**EXTRACT PROVIDED**.
^^^^

We use since 2011 an internal format for id, short unique format 16chars, as it was allowed and was best working with our db index. Besides that, we also have a RM type called system, which besides system-id has also a system-name like a domain name and potentially other info. This is basically what I would like to suggest to be adopted for RM 1.2. Tthere is a ticket on my pile exactly about all problem you mentioned in your assessment. I think some years ago i also made a confluence page about it. If we adopt that new RM type we could always use id or name, and we just have to settle about id syntax - perhaps uuid.
Another aspect related to system-id appears also when you look to aql federation, and the fact that there is a need for a node-id, which is different semantically from system-id - has to do with virtual systems, distributed systems over phisical CDRs, multitenancy, etc

pablo · 31 October 2024 18:48

Hi, in our case it’s used more like a code from a dictionary/nomenclature/code list.

We have our master lists of codes, one of those lists should be “System IDs”, then the entries on that list are the ones valid for the openEHR system_id. In that master list we can assign other attributes to the code if needed. Then depending on the environment those codes could mean different things. For instance, it could be the ID for a specific application/system for recording clinical data, it could be a hospital ID, a clinic or hospital network ID, a region ID, etc. That is because the definition of “system” in different environments might mean different things, so we like the flexibility to adapt to as many cases as possible.

The values themselves don’t have any specific structure or syntax that we could derive meaning from all of it or it’s parts (it’s an opaque code) and the meaning is really defined in the dictionary.

Hope that helps!

^^^^

**DATA EXCERPT**.
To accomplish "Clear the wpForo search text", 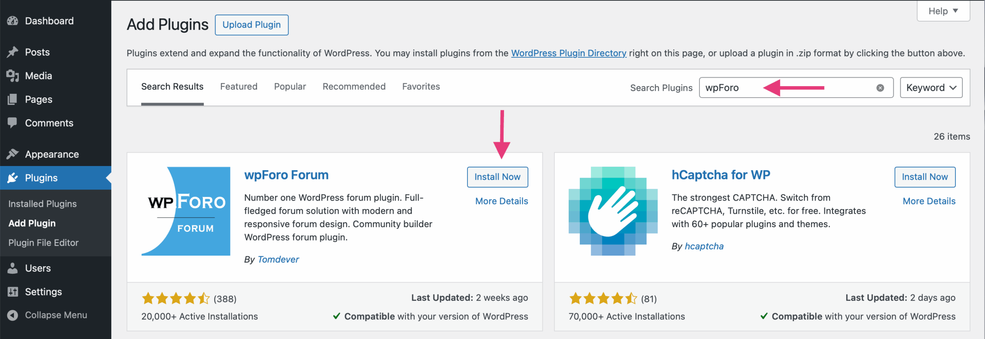I will click(x=880, y=88).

^^^^

**EXERCISE REQUIREMENTS**.
(1) In the system ID thread, how many characters long is the internal id format used since 2011?
(2) Pick up the system ID thread after its last post and keep it going.
You can leave the listing aside.

**RESPONSES FOR EACH TASK**.
(1) 16 characters.

(2)
thomas.beale · 31 October 2024 19:58

I have to say that I still don’t see any better id than a reverse domain
name. Usually the front part of a reverse domain name indicates the
org’s identity, like uk.nhs or similar, and the rest is usually
something like the facility (hospital or ‘trust’ in the UK etc) and then
some system ids after that.

Although I like Guids for nearly everything else, it seems a bit painful
for this use to me. But DIPS might have reasons I don’t know about

erik.sundvall · 1 November 2024 12:33

Thanks for the feedback @thomas.beale! I agree and reverse domain notation fits our use cases in Region Stockholm for a single main logical instance of regional EHR. Since the system_id appears in each composition and it also can be good/interesting for a human to understand when merging data from different systems, human-understandable identifiers are good.

The question remains if any recommendations should be mentioned in the spec for differnt use case categories, e.g.

If global conflict-free federation possibilities are desired, then:
a. In cases where identifier semantics, e.g. based on organisational/regional ownership of the EHR is stable and clear, reverse domain name notation is recomomended (not forward domain notation)
b. In cases where semantics of the system_id can or should not be easily determined and stable, other globally unique identifiers (like UUIDs) are recommended.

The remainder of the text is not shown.